§ DATA RECORDS
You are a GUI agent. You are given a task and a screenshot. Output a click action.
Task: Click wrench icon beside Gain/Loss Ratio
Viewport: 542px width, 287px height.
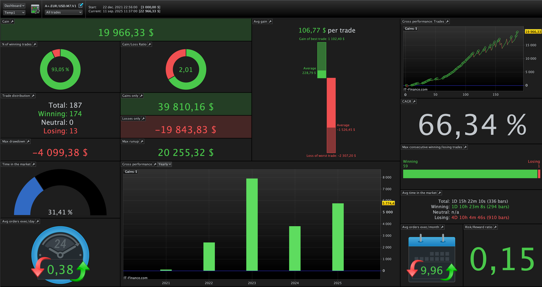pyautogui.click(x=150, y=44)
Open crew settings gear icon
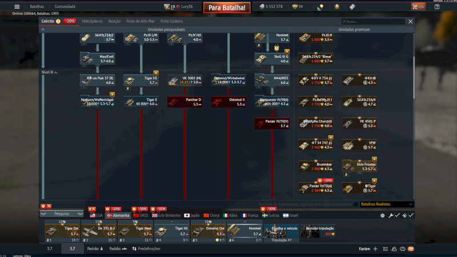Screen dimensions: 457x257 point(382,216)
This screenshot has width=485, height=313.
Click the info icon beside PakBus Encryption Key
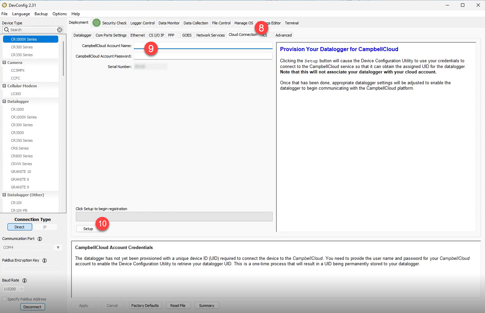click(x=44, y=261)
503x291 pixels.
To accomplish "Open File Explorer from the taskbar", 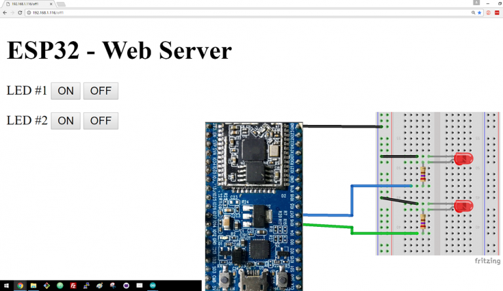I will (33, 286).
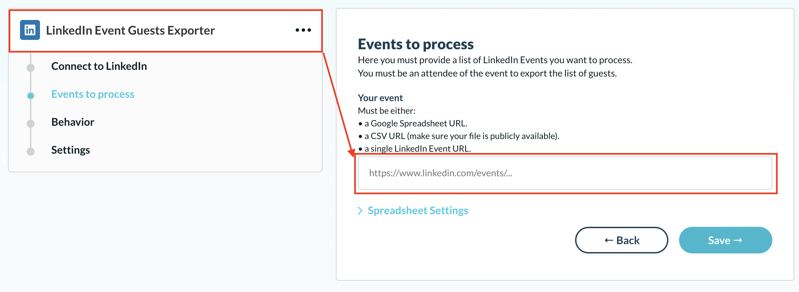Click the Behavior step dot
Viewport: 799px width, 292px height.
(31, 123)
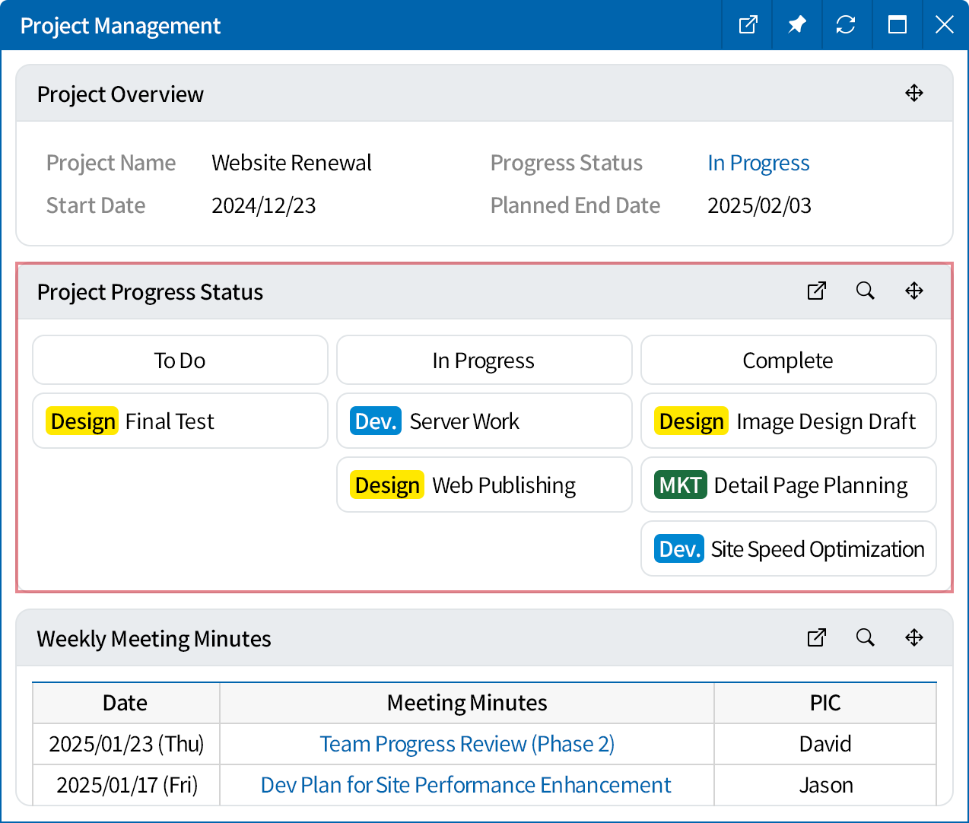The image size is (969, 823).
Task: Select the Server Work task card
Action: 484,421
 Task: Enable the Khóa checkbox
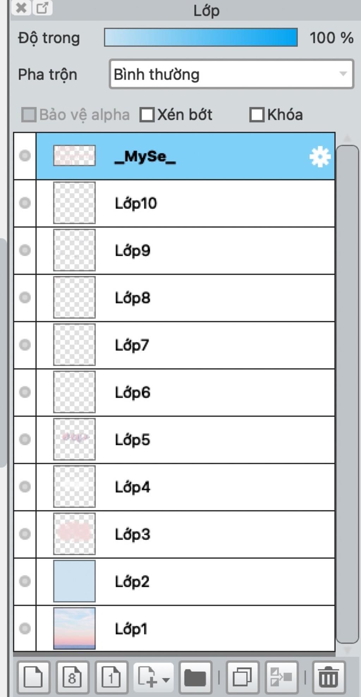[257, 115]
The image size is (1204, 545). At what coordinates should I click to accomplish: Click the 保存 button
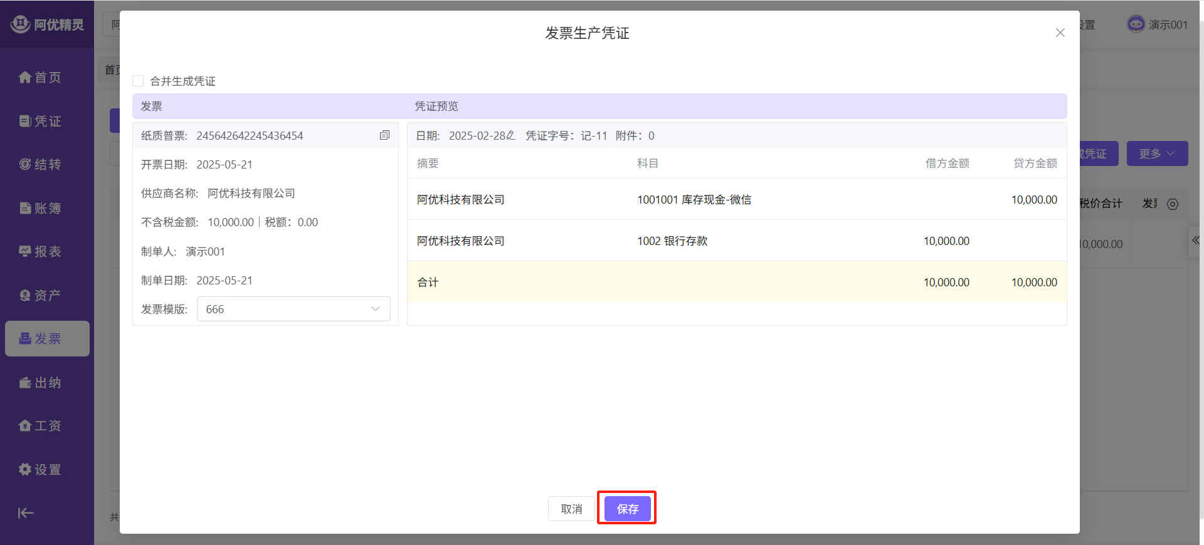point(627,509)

==

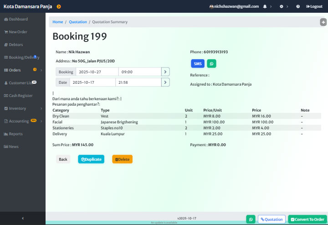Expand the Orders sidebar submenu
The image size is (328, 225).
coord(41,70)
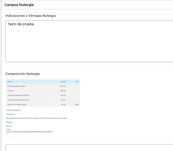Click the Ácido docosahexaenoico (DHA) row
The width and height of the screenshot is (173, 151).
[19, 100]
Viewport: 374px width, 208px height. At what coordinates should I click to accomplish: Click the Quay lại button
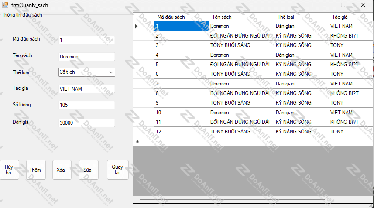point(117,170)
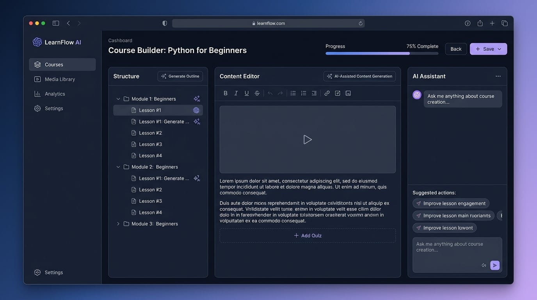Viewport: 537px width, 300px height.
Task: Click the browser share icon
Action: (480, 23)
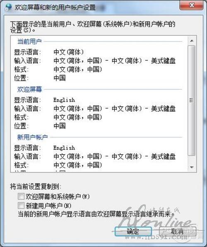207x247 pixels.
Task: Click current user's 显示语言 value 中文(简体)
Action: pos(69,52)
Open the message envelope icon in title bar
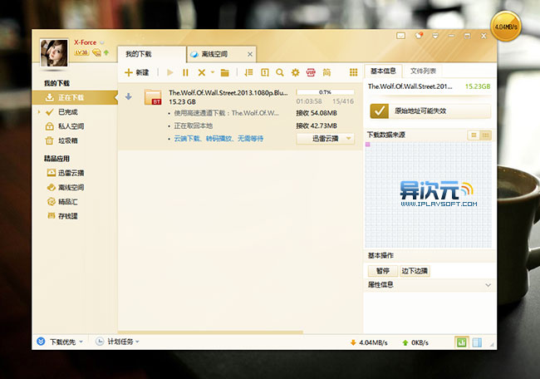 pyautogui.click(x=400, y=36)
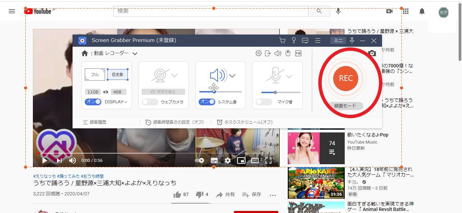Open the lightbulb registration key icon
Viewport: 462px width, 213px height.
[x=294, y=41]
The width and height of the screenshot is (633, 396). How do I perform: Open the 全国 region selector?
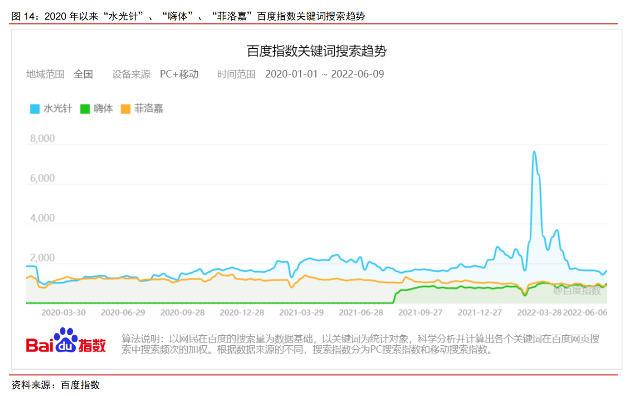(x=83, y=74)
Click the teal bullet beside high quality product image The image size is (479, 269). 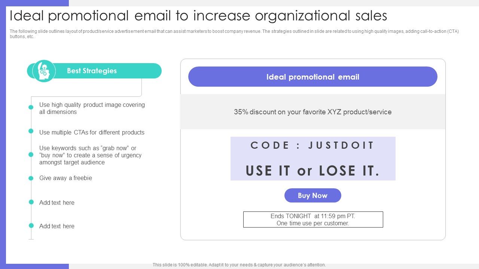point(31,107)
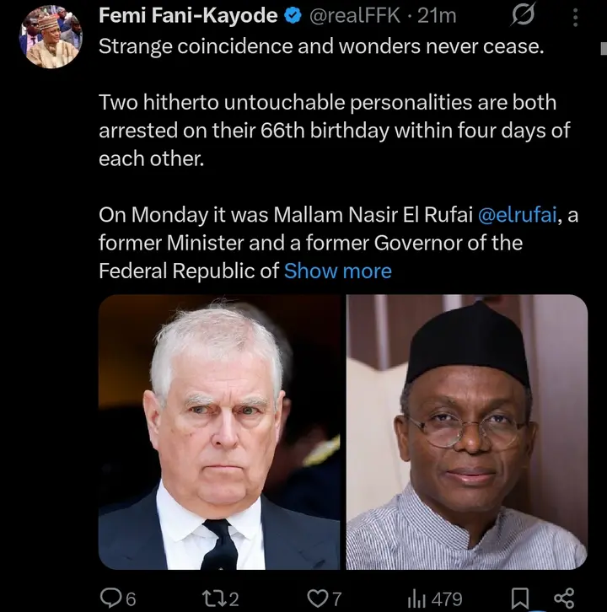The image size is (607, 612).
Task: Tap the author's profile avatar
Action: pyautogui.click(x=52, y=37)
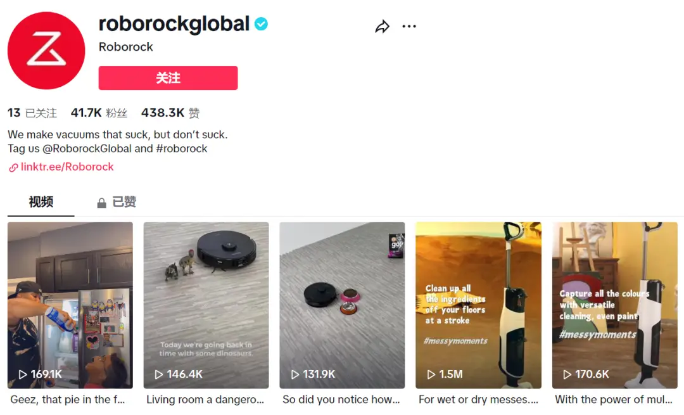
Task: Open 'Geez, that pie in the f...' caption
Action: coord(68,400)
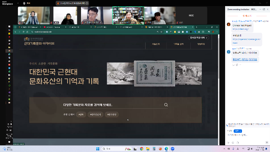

§ INSTRUCTIONS TO FOLLOW
Pictures excluded, give again exactly and only the lines of the material above from the line with "You are a GUI" through the line with "503x291 pixels.".

§ FINISHED TASK
You are a GUI agent. You are given a task and a screenshot. Output a click action.
Task: Click wrench icon beside Gain/Loss Ratio
Viewport: 542px width, 287px height.
pyautogui.click(x=150, y=44)
Open crew settings gear icon
Screen dimensions: 457x257 point(382,216)
This screenshot has width=485, height=313.
Click the info icon beside PakBus Encryption Key
click(x=44, y=261)
503x291 pixels.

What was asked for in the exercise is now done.